Bitcoin buyers might be upbeat after the uptick on August 8. While traders are waiting for a conclusive close above $63,000, confirming bulls of the second half of last week, on-chain data points to risk and traders staying on the sidelines.
Traders Cautious: Will The Bitcoin Consolidation Continue?
Taking to X, one on-chain analyst said. However, traders are bullish and expecting immediate price expansion; key metrics show that most are more cautious, meaning the uptrend might be delayed.
One key indicator, the Bitcoin Estimated Leverage Ratio (ELR), a dynamic ratio between the Bitcoin open interest in futures exchanges and the Bitcoin exchange reserves across leading platforms like Binance and Exchange, has been decreasing, recently falling by 1.5%.
Usually, whenever the Bitcoin ELR falls, traders are more confident, meaning traders are more risk-on and unwilling to gain more exposure via leveraged positions.
While open interest and ELR are falling, the analyst notes that funding rates across leveraged futures platforms remain neutral. This shows that the broader market is balanced.
Most importantly, active traders are cautious, adopting a wait-and-see approach, and are mainly hesitant. This state of affairs, the analyst said, could persist until the end of the month as traders wait for clear signals before diving in.
Miner Reserve Falling, USDT And USDC Inflow Spikes: Will BTC Rise?
The continuous drop in the Bitcoin Miner Reserve is added to this current state of affairs. The decrease comes when miners have been actively selling after the Halving event on April 20.
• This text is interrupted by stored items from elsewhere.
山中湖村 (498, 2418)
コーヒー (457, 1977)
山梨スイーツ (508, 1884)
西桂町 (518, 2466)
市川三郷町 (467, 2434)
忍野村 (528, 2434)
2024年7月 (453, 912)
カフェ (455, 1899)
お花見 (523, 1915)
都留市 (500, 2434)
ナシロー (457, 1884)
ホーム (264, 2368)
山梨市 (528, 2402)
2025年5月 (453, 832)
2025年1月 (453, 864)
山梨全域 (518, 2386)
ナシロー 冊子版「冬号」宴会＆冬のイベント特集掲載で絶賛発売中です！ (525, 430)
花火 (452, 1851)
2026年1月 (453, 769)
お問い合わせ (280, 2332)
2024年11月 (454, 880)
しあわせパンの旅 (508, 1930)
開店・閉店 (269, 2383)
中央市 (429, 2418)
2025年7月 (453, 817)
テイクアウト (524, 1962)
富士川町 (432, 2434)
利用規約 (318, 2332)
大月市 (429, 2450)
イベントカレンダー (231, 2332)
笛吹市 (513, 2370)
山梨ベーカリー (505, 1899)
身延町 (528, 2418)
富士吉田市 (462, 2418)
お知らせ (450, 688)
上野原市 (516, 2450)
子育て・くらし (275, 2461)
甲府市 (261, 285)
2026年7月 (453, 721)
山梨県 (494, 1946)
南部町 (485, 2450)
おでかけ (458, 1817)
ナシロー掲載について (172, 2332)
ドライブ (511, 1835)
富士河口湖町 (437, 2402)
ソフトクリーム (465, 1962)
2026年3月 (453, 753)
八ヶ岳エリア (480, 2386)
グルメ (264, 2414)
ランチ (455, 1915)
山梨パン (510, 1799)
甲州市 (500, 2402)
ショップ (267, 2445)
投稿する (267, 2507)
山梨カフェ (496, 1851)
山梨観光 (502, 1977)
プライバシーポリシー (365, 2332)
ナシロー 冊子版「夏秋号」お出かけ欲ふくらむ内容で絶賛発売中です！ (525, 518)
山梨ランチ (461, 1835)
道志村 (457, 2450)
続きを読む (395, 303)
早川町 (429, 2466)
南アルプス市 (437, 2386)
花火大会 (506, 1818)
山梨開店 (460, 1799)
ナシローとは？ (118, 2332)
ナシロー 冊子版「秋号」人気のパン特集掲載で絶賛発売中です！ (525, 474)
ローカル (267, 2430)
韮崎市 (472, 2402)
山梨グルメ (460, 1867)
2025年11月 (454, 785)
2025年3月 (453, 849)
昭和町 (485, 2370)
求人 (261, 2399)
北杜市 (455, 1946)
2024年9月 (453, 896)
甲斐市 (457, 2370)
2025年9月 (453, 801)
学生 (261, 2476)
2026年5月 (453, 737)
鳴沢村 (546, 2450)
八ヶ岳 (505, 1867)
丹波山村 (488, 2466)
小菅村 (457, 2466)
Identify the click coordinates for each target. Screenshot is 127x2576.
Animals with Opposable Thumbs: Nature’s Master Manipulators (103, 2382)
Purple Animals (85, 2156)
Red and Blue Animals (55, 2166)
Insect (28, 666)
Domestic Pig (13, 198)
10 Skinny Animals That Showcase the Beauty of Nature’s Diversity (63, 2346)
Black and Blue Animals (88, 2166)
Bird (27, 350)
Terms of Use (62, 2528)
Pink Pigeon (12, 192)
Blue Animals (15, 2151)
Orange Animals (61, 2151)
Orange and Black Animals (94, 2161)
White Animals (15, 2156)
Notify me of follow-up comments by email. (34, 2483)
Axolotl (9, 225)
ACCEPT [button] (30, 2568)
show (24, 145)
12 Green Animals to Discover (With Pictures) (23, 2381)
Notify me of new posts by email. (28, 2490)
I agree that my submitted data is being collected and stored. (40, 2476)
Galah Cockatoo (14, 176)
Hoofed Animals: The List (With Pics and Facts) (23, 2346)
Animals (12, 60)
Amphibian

As revenue fell due to the halving of miner rewards, weak miners sold to stay afloat. Bitcoin prices tanked by nearly 20% throughout June amid a wave of miner liquidation.
It remains to be seen whether prices will bounce higher. However, as long as miners hold fewer coins, supply constraints exist. This development may increase prices if institutions demand more coins via spot Bitcoin ETFs.
As prices flatline, there is hope. Over the past few weeks, there have been massive inflows of stablecoins across leading exchanges, averaging $53 billion per day.
Demand could be reinvigorated as more USDT and USDC flow into Binance and other competitors. Subsequently, this may spark another wave of higher highs above crucial resistance levels in the coming days and weeks.